Mark Lewis aborde une prostituée en ayant dissimulé dans son pardessus une petite caméra 16 mm qu'il a mise en action. Arrivé dans la chambre, Mark met sa caméra sur pieds et s'approche de la prostituée, bientôt totalement horrifiée.
Chez lui, Mark se projette cette séquence. Le lendemain, il retourne sur les lieux où il était le soir précédent pour filmer la police transportant le corps de la prostituée assassinée. Mark se rend ensuite chez un droguiste qui vend des magazines érotiques et qui l'emploie pour photographier des modèles féminins en tenue légères. Mark arrondit ainsi ses modestes fins de mois d'assistant caméraman.
Mark fait la connaissance de sa jeune voisine, Helen, qui est attirée par le jeune homme en même temps qu'intriguée par son étrange comportement. Mark, cependant commet un nouveau crime, puis, torturé par sa névrose, tente d'avoir recours à un psychiatre.
Au cours de ses fréquentes rencontres avec Helen, Mark dévoile petit à petit les fondements de sa personnalité : il est le fils d'un professeur qui a consacré sa vie à l'étude de la scoptophilie (le besoin maladif d'épier autrui) et a pris son propre fils comme sujet d'expérience.

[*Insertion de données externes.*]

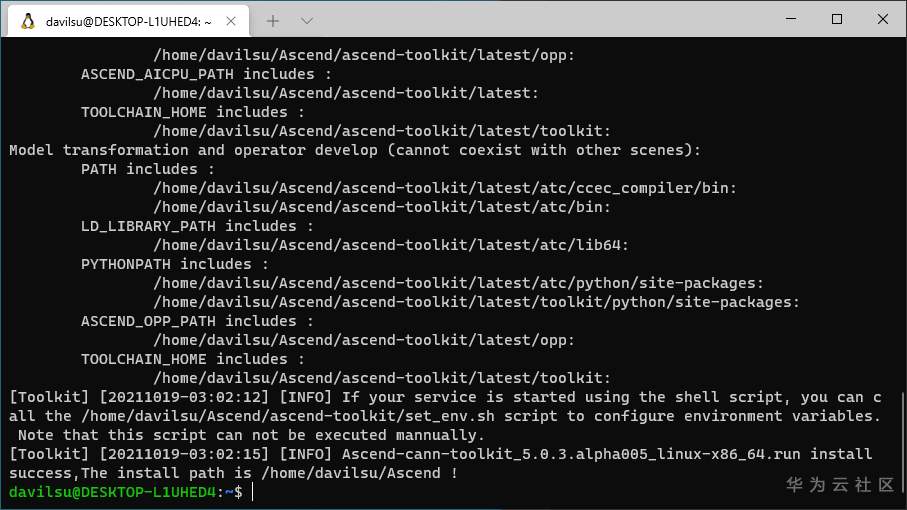Click the green davilsu@DESKTOP-L1UHED4 prompt text
This screenshot has width=907, height=510.
(x=113, y=492)

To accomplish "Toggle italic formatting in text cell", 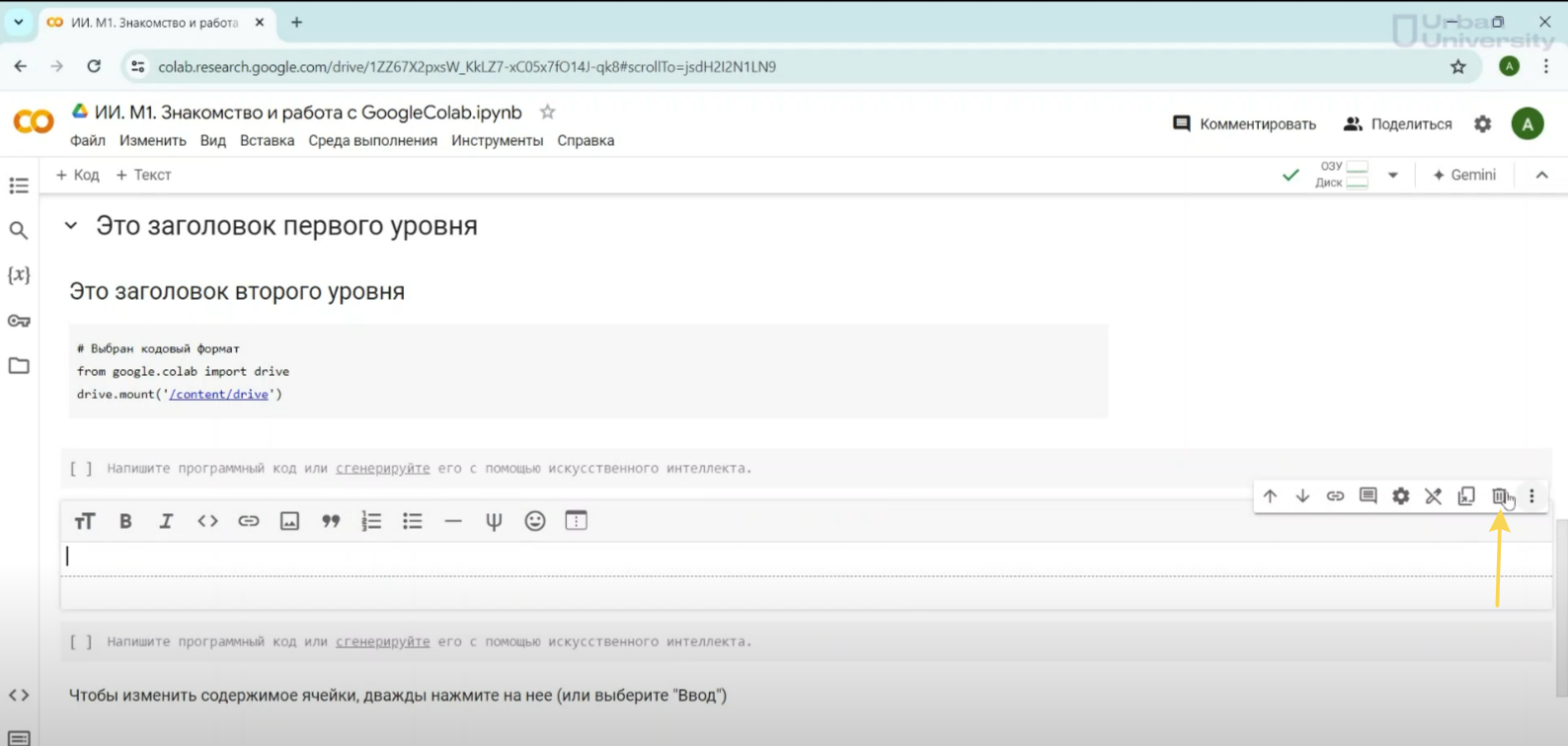I will pyautogui.click(x=166, y=521).
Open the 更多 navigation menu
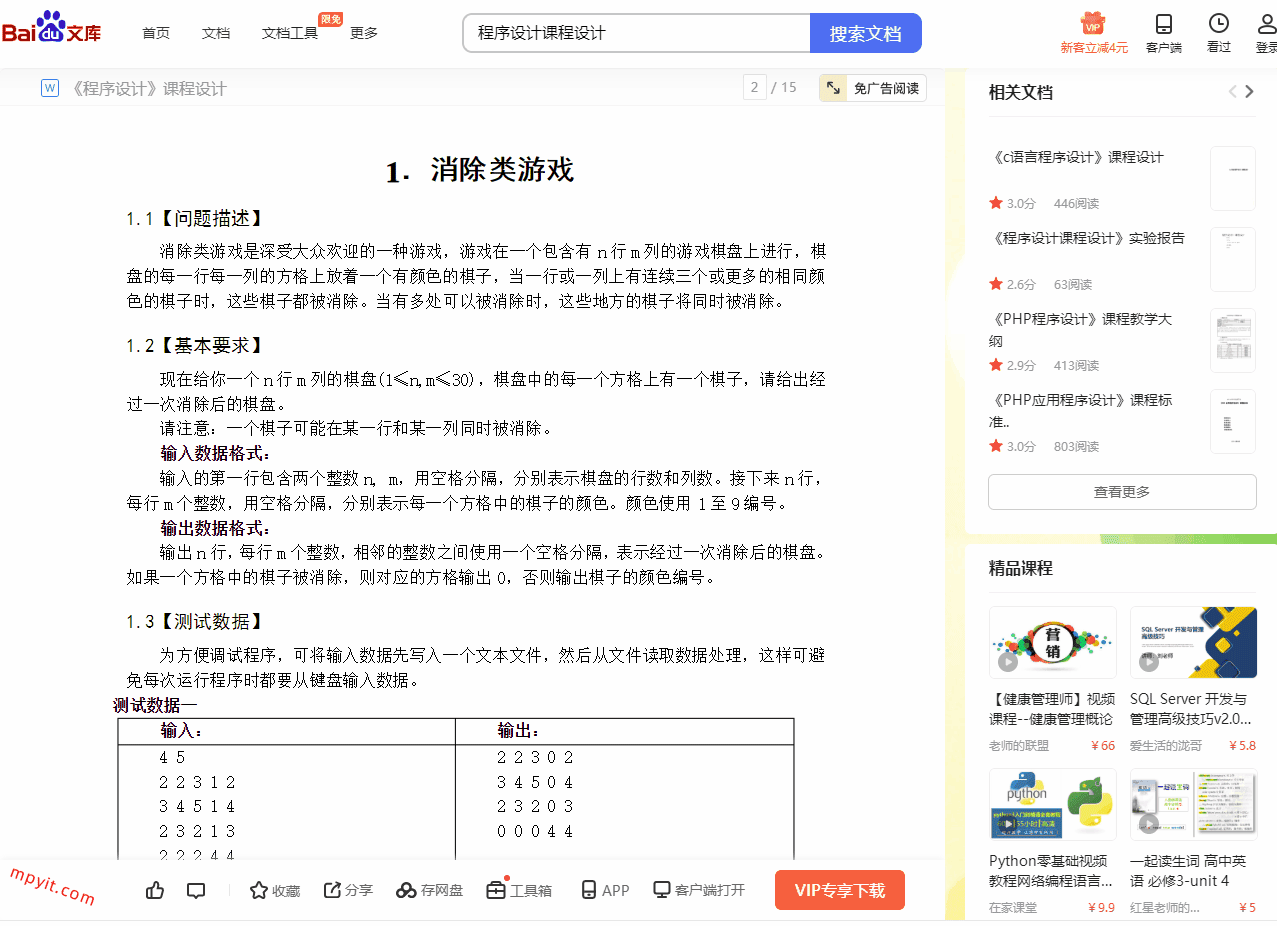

Obsédé par la puissance magique du regard, Mark, par ses délirantes tentatives, essaie de retrouver et d'exorciser la peur qui ne le quitte plus depuis son enfance.
Helen, l'attendant un jour dans son laboratoire, projette par curiosité l'un de ses films et découvre ainsi son horrible secret. Mark survient, traqué par la police... Misérable esclave de sa névrose, il se tue sous les yeux horrifiés d'Helen en déployant le trépied de sa caméra qui dissimule un poignard. Il parachève ainsi son exploration terrible en se filmant durant son suicide.
C'est Leo Marks, le scénariste, qui propose à Powell cette histoire de scoptophilie, ce besoin maladif de regarder. Powell transforme ce terme d'aliéniste en "Peeping Tom", terme familier pour voyeur mais accepte d'amblée ce sujet qui semble alors enthousiasmer les milieux cinématographiques anglais. Powell signe alors un contrat de distribution avec Nat Cohen et Stuart Levy, les patrons de Anglo-Almalgameted Films... qui ne le soutiendront pas lorsque le film sera violemment attaqué par la critique et ses premiers spectateurs.
Sans doute, ceux-ci ont trouvé dans la description des séquences, assez crues, avec la prostituée ou du bon bourgeois qui achète des photos cochonnes, un portait assez fidèle mais guère reluisant du refoulement sexuel de l'époque. Mais l'insistance sur le côté maladif et physique de la pulsion (le visage déformé de Loraine, l'expérience du père) les a choqués alors qu'ils s'attendaient peut être à un Fenêtre sur cour anglais.Ce sera pourtant bien ce thème de la pulsion voyeuriste qui fera ensuite la gloire du film sans que cela soit pourtant le sujet profond du film. Powell traite bien davantage du thème de l'enfant martyre jouissant, parvenu à l'adolescence, d'une transposition du traumatisme initial. Dans le film dans le film, en noir et blanc, qui raconte les expériences traumatisantes du père sur le fils, Michael Powell joue le père. Son propre fils, Bouba, joue Mark enfant.
Mark adolescent a transformé l'objet scientifique, la caméra, en ce qu'elle fut pour lui, un objet du supplice, avec son poignard dissimulé dans l'un des pieds du trépied. Il lui a aussi adjoint un miroir déformant qui se fixe au-dessus de l'objectif pour que les victimes aient encore plus peur de voir leur propre image, terrifiée et déformée, dans le réflecteur.
Mark semble vouloir vérifier avec des moyens terribles, disproportionnés
et jouissifs que, filmé, nul n'échappe à la peur. Ce
n'est que dans le suicide final qu'il peut se libérer de l'emprise
du père et déclarer : "Je suis content d'avoir peur".
Il assume ainsi enfin l'horrible gâchis de la transmission et de l'éducation
qui ne s'est pas opérée. L'exigence paternelle inflexible et
le besoin de protection de l'enfant s'entendent dans le fondu au noir final
:
-"Ne fais pas l'idiot, il n'a pas de quoi avoir peur".
-"Bonne nuit papa, donne-moi la main'.
...tragique.
Jean-Luc Lacuve le 29/05/2010
Source :
Michel Powell, Million dollar movie ou Une vie dans le cinéma tome 2, Institut lumière/ Actes sud. Autobiographie traduite par Jean-Pierre Coursodon, préface de Martin Scorsese, 1992 et 2000 pour la traduction française, pages 463 à 508.